Begin

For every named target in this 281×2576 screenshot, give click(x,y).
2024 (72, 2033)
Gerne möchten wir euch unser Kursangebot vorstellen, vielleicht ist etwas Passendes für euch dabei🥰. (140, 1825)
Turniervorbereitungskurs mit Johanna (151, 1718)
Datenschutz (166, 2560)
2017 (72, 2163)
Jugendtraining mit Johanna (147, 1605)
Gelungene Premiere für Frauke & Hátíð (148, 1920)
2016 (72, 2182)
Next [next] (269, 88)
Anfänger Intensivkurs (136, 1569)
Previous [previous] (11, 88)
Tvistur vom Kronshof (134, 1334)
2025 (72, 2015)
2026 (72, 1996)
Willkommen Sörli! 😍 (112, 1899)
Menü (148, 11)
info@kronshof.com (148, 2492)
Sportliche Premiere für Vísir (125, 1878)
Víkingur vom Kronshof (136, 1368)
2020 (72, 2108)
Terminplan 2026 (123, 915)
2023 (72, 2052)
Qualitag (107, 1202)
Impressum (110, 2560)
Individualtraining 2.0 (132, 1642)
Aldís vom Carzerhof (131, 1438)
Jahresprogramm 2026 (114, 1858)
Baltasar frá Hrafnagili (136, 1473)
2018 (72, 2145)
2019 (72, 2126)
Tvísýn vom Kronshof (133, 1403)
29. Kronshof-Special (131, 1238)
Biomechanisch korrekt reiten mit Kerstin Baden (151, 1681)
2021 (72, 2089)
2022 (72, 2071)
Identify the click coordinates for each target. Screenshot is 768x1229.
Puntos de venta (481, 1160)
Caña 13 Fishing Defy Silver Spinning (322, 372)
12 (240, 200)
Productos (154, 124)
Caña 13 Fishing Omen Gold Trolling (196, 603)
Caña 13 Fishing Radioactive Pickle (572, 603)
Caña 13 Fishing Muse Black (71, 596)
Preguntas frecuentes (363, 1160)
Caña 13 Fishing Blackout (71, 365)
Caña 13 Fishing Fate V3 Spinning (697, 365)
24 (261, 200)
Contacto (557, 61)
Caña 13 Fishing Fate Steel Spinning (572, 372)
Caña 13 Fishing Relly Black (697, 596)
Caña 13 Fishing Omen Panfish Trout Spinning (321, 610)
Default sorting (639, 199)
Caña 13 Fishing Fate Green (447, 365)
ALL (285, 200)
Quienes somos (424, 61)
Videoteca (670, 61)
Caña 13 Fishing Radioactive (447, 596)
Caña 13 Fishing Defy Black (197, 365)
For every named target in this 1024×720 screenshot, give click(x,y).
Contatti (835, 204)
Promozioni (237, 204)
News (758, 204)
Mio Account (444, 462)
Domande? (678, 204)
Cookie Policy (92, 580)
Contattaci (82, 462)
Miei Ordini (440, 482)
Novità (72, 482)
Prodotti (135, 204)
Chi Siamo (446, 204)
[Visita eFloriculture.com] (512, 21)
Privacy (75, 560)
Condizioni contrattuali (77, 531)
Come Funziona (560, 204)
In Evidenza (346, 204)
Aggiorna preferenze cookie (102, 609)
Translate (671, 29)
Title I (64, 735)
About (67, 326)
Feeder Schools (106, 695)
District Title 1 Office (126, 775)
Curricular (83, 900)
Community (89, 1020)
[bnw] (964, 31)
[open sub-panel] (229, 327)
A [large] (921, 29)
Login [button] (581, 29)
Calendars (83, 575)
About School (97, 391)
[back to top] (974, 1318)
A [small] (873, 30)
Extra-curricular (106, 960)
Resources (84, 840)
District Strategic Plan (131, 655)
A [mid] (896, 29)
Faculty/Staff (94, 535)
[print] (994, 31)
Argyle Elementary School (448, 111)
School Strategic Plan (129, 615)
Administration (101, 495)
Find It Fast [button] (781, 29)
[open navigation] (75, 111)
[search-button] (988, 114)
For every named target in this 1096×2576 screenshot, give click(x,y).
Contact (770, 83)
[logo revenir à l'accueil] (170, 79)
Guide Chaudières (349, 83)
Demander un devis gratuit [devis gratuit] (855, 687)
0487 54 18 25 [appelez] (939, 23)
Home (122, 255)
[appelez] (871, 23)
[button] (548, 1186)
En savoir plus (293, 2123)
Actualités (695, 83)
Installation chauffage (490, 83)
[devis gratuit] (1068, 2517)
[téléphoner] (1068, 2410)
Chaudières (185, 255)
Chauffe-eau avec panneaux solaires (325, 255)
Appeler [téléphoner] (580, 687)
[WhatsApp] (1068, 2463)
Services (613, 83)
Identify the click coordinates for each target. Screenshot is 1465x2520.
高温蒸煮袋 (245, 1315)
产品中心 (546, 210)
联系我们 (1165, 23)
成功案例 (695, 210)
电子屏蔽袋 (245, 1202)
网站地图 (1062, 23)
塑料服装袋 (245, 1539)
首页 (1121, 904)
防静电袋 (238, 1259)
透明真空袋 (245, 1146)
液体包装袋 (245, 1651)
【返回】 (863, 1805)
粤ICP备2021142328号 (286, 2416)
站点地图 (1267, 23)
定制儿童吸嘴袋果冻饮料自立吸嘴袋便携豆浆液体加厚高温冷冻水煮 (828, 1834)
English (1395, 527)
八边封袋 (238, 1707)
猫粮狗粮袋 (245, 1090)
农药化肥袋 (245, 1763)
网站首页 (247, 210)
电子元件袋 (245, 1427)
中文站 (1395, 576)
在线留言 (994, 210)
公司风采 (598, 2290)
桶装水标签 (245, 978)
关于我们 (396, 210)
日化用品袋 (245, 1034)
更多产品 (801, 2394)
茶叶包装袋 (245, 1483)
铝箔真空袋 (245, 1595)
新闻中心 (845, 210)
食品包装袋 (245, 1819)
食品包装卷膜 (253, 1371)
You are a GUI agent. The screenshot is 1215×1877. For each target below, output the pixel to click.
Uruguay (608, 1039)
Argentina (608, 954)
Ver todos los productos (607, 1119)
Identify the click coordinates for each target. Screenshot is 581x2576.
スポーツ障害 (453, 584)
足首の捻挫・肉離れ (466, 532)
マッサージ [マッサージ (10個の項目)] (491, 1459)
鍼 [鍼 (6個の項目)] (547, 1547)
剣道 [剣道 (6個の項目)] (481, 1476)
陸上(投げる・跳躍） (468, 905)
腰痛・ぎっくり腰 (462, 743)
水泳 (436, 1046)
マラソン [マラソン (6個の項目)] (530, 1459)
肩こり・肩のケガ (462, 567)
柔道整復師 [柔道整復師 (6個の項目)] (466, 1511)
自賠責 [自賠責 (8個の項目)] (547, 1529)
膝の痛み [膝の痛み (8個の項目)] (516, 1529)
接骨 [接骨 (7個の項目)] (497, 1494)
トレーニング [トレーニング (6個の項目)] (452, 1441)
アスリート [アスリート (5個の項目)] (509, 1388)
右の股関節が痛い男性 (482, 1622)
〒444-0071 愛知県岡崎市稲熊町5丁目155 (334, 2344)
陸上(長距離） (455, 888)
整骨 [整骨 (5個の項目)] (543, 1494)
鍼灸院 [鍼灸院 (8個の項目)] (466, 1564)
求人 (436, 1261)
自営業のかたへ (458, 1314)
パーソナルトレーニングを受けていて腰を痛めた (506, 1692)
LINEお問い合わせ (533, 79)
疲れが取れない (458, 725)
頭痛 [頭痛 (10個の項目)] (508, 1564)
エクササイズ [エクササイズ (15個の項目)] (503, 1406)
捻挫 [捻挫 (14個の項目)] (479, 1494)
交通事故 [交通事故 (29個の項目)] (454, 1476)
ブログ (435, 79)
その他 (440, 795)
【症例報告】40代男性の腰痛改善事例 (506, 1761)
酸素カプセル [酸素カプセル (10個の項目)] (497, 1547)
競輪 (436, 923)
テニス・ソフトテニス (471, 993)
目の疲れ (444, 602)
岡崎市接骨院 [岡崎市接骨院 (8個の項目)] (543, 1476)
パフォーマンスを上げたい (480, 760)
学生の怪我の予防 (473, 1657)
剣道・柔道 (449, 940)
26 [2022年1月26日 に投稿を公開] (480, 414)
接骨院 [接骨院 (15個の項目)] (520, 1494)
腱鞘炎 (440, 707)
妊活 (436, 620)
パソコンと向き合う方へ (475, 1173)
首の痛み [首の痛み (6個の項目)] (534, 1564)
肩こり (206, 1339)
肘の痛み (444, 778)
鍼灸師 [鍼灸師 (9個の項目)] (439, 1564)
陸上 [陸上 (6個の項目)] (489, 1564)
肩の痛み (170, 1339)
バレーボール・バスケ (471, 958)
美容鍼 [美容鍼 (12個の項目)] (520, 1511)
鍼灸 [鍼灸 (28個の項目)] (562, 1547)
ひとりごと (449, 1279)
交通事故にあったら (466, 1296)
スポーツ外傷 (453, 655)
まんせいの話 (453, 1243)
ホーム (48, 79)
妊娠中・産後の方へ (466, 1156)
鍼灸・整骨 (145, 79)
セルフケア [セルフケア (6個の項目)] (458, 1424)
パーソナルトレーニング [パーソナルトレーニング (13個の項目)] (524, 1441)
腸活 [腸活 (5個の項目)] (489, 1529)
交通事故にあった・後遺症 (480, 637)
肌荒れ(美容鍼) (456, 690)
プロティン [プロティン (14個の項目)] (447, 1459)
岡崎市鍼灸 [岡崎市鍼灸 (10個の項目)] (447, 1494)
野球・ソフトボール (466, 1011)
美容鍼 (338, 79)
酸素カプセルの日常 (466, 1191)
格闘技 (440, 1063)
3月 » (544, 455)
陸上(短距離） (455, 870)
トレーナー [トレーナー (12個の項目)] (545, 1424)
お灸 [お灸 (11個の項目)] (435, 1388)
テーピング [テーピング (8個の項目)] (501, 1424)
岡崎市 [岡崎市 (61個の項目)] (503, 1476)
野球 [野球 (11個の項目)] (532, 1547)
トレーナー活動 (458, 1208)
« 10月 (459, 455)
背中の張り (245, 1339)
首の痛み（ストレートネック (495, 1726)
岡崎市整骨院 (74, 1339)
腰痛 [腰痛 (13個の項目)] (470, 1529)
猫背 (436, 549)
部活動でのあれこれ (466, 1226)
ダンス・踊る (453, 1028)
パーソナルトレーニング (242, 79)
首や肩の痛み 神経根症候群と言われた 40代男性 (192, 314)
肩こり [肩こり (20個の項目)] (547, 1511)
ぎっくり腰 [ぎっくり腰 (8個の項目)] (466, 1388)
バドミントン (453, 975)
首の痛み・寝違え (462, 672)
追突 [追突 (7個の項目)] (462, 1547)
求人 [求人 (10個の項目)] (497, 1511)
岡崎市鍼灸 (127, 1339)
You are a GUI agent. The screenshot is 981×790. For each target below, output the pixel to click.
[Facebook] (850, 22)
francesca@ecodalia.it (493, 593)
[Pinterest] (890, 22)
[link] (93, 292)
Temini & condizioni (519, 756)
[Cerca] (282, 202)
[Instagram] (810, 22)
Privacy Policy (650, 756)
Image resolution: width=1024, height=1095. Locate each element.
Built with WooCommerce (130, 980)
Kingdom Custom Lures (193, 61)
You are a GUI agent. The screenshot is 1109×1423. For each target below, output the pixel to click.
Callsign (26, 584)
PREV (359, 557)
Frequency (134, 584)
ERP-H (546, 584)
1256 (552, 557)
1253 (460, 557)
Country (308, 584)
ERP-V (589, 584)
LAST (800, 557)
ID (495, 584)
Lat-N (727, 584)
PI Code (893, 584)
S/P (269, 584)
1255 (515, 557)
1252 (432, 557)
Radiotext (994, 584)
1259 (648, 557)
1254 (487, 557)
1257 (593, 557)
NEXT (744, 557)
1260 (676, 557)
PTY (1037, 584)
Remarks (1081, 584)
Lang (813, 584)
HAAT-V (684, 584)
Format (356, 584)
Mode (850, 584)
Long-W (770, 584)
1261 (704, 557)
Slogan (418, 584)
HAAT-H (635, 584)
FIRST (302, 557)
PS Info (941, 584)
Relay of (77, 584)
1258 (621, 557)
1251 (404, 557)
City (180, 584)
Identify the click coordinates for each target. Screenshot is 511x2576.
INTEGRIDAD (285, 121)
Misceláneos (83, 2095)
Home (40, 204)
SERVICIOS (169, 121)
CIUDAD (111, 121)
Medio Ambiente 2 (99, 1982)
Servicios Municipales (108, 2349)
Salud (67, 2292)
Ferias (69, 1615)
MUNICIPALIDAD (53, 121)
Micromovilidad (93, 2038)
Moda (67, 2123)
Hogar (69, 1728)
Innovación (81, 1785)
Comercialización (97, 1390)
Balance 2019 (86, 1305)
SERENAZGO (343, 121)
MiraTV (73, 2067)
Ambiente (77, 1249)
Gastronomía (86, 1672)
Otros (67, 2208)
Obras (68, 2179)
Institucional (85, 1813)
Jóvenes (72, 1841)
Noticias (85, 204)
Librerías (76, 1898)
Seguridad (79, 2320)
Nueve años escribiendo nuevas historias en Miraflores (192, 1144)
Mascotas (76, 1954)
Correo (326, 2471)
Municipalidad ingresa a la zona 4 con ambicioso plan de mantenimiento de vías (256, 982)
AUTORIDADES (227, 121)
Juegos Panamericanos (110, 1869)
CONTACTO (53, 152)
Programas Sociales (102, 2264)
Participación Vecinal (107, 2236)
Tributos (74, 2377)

End

Problem statement: Reproduce verbatim the lines of the items from the start through the line that contains "Next [next] (269, 88)", inclusive.

Response below:
For every named target in this 281×2576 screenshot, give click(x,y).
2024 (72, 2033)
Gerne möchten wir euch unser Kursangebot vorstellen, vielleicht ist etwas Passendes für euch dabei🥰. (140, 1825)
Turniervorbereitungskurs mit Johanna (151, 1718)
Datenschutz (166, 2560)
2017 (72, 2163)
Jugendtraining mit Johanna (147, 1605)
Gelungene Premiere für Frauke & Hátíð (148, 1920)
2016 (72, 2182)
Next [next] (269, 88)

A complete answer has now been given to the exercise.